Figure 4. The effect of NC on cell growth and apoptosis in four other different oral cancer cell lines (YD15, MC3, HN22 and Ca9.22)

Cells were treated with various concentrations of NC for 24hr. The growth inhibitory effect of NC was examined by trypan blue exclusion assay, and the effects of NC on PARP and caspase 3 cleavages, STAT3, and p-STAT3 were analyzed by Western blotting. The graphs represent the mean ± S.D. of triplicate experiments. *, p < 0.05 are compared with control group.
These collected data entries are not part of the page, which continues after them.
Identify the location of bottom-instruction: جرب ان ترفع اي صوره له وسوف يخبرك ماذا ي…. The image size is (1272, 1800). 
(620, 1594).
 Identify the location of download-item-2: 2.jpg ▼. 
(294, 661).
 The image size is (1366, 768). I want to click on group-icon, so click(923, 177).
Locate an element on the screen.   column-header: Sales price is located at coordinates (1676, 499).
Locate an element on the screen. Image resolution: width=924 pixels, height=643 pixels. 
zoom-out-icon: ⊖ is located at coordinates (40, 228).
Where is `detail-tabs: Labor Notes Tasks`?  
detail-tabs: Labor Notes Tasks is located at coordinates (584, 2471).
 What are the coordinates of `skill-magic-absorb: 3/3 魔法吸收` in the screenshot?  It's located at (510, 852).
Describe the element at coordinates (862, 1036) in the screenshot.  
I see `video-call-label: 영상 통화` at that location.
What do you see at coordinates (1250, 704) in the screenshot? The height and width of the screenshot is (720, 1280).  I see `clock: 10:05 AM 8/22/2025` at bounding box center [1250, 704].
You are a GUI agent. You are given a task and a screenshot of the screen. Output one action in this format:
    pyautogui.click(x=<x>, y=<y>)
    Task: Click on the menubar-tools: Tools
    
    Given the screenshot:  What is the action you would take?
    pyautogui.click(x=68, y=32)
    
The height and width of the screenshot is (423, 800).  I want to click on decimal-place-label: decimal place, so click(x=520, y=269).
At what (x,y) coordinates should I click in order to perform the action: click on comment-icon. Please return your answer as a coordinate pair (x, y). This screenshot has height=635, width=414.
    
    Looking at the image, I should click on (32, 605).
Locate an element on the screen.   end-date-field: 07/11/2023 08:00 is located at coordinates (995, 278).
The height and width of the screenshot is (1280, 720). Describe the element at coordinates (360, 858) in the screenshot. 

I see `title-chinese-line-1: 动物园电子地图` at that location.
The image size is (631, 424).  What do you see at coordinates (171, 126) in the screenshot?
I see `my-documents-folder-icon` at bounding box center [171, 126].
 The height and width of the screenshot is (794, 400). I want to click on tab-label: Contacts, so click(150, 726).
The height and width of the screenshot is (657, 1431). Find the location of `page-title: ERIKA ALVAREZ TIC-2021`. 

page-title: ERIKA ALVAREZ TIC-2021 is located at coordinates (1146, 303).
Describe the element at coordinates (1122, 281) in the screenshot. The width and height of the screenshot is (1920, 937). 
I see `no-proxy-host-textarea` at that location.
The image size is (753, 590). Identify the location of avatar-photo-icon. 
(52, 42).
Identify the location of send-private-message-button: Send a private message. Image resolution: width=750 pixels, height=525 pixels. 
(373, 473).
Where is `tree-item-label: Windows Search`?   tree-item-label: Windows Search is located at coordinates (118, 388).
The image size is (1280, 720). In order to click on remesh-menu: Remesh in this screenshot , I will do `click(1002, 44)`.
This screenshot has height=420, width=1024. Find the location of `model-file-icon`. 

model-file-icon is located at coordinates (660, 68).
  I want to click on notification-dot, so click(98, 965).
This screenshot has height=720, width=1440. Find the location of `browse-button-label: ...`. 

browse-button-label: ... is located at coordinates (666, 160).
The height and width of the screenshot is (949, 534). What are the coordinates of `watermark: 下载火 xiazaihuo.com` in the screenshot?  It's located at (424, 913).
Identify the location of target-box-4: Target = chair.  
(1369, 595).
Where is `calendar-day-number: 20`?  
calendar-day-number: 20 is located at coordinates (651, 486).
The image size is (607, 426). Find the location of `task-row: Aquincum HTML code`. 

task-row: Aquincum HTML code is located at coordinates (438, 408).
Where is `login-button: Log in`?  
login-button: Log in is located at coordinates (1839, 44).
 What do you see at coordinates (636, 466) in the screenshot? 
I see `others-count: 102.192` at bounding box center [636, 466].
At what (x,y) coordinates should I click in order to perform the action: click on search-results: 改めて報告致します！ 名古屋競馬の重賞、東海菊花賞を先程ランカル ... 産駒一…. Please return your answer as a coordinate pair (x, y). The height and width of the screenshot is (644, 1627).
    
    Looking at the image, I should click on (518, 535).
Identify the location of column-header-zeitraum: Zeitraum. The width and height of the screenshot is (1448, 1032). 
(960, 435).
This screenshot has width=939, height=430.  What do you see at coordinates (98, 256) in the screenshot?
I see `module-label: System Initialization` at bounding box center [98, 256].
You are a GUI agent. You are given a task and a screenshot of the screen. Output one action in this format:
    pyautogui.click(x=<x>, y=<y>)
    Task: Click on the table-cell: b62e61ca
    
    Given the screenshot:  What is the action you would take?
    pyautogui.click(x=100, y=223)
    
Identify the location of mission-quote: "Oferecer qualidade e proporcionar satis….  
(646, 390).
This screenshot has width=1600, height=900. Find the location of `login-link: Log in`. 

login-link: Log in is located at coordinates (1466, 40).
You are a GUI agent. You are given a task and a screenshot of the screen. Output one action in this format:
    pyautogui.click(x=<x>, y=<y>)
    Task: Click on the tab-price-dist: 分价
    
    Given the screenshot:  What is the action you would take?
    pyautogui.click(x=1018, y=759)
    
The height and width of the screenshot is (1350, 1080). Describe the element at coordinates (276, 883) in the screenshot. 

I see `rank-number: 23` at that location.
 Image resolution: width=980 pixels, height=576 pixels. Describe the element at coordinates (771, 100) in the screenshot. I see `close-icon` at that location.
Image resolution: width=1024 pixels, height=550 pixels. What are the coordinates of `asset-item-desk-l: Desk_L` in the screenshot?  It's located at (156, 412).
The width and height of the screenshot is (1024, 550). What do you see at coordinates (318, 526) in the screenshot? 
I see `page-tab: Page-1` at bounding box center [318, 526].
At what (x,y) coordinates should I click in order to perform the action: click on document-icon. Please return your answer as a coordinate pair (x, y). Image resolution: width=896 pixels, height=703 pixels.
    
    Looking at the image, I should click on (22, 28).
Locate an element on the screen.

Figure 5. NC suppresses tumor growth and induces apoptosis in a nude mouse xenograft model bearing HSC3 cells

Athymic nude mice bearing HSC3 cells (4 mice per group) were treated with vehicle control or NC (10 mg/kg) for 24 days. Tumor volume (A), tumor weight (B) and body weight (E) were calculated at the indicated time points after treatment with NC. The graphs represent the mean ± S.E. of triplicate experiments. *, p < 0.05 is compared with control group. ^p=0.057 (C) Apoptosis was detected in tumor tissues using TUNEL assay (magnification, X200). Results are expressed as mean ± S.E and significance (p < 0.05) compared with the control-treated controls are indicated (*). (D) The expression levels of p-STAT3 were evaluated using immunohistochemistry. Slides were observed using a microscope (magnification X400). The graphs represent the mean ± S.E. of triplicate experiments. *, p < 0.05 is compared with control group. (F) Organ weights (liver and kidney) were measured. (G) Two organ tissue samples from control- and NC-treated mice were subjected to histopathological analysis using H&E staining (magnification, X200).